Issue 13494

Summary: Character processing has changed dramatically from 1.0.x
Product: Writer Reporter: nirendram <nmaharaj>
Component: codeAssignee: stefan.baltzer
Status: CLOSED FIXED QA Contact: issues@sw <issues>
Severity: Trivial    
Priority: P4 CC: issues, oooqa
Version: OOo 1.1 BetaKeywords: oooqa
Target Milestone: ---   
Hardware: PC   
OS: All   
Issue Type: DEFECT Latest Confirmation in: ---
Developer Difficulty: ---

Description nirendram 2003-04-16 07:54:51 UTC
My Original Problem
--------------------
Ctrl-LeftArrow in 1.1beta appears to treat each underscore as a word, and skips
one underscore each time.


The Revised Problem
-------------------
Character processing appears to have changed quite a bit in 1.1beta as compared
to OOo 1.0.x.


The Systems Tested
------------------
OOo 1.0.2 and 1.1beta on Win98SE.


The Test
--------
Test data: the line  xxAAxxBBxxCCxx
with the 'x' characters replaced by the characters to be tested. I performed a
Ctrl-Left and Ctrl-Right from end to end on the above line for each and every
non-alphanumeric character on my keyboard.

The characters I tested were:
~!@#$%^&*()_-+=[]{};':",./\<>?|


The Results
-----------
I divided the characters into 4 categories:
1. Characters which, when entered successively,
   are treated as one word when traversing left
   and right with Ctrl-Left / Right.

2. Characters which, when entered successively,
   are treated as one word when traversing right
   but as separate words (each character = one word)
   when traversing left.

3. Characters which are each treated as separate
   words regardless of the direction of traversal.

4. Characters which are treated as part of a word.

In OOo 1.0.2, all characters except the '@' sign fell into category 1. The '@'
sign fell into category 4.

In OOo 1.1beta, the situation was as follows:
. Category 1 - ; ' , .
. Category 2 - ! @ # % & * ( ) _ -
               { } [ ] " / \ ?
. Category 3 - ~ $ + ^ = < > |
. Category 4 - None

It appears as if there is a vast difference in the way these characters are
treated in these two versions of OOo.

My results have been confirmed by at least one person (on 644m7 / WinXP). Please
see the thread 'Character processing changes in 1.1beta' in the users list.

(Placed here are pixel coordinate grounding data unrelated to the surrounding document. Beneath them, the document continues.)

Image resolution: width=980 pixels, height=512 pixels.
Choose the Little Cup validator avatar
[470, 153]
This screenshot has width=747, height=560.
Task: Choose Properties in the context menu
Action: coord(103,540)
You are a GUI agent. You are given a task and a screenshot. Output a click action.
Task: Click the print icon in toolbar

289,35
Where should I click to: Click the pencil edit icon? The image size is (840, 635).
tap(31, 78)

Surely these changes cannot be by design, as they make things quite inconvenient.
Comment 1 prgmgr 2003-07-10 20:35:43 UTC
Thank you for using and supporting OOo.

Verified in 1.1 Beta 2.

PM->HI:  Defect or enhancement?  Is this related to the changes
         in the break iterator?
Comment 2 h.ilter 2003-07-14 13:46:04 UTC
HI->FME: I've prepared a doc for this. Please load ../fme/13494.sxw
Comment 3 frank.meies 2003-07-14 13:53:44 UTC
FME->KHONG: Looks like a breakiterator issue.
Comment 4 karl.hong 2003-07-14 23:09:07 UTC
We made big change from OOo1.0 to OOo1.1, in OOo1.0.*, we wrote a 
simple word breakiterator ourselves. In OOo1.1, we changed to use ICU 
breakiterators for word/line/sentence breaks. We could not say ICU is 
perfect, but it does take a lot of things into account.

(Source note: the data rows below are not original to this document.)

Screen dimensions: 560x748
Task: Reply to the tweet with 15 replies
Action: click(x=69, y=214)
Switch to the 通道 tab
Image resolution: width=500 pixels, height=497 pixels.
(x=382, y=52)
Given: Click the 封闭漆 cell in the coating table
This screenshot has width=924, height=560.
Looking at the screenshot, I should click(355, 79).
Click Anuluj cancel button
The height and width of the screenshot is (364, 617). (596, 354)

We also made some changes in ICU breakiterator to meet our need. I 
will do some investigation to see what part of test result from this 
bug is contributed from ICU, and what part is from our patch. Some 
obvious problems like in category 2 needs to be fixed.


Comment 5 karl.hong 2003-08-08 23:56:46 UTC
Problems for category 2 and 3 is fixed.

All punctuations and signs entered successively are treated as a 
single word, as described in category 1.

Only single apostrophe and period are treated as part of a word, as 
described in category 4.
Comment 6 karl.hong 2003-08-09 00:14:20 UTC
As another bug points out, period, or full stop should not be part of 
word. I remove it. Now only apostrophe is treated as part of word.
Comment 7 karl.hong 2003-09-09 23:51:13 UTC
Verified in CWS i18n08.
Comment 8 oc 2003-09-22 15:45:34 UTC
Adjusting owner
Comment 9 oc 2003-09-22 15:45:56 UTC
adjusting resolution
Comment 10 stefan.baltzer 2003-11-06 11:49:24 UTC
SBA: Changed OS to "All". Verified in CWS i18n08.
Comment 11 jack.warchold 2004-08-06 15:03:09 UTC
seen good in 680_m49-4
closing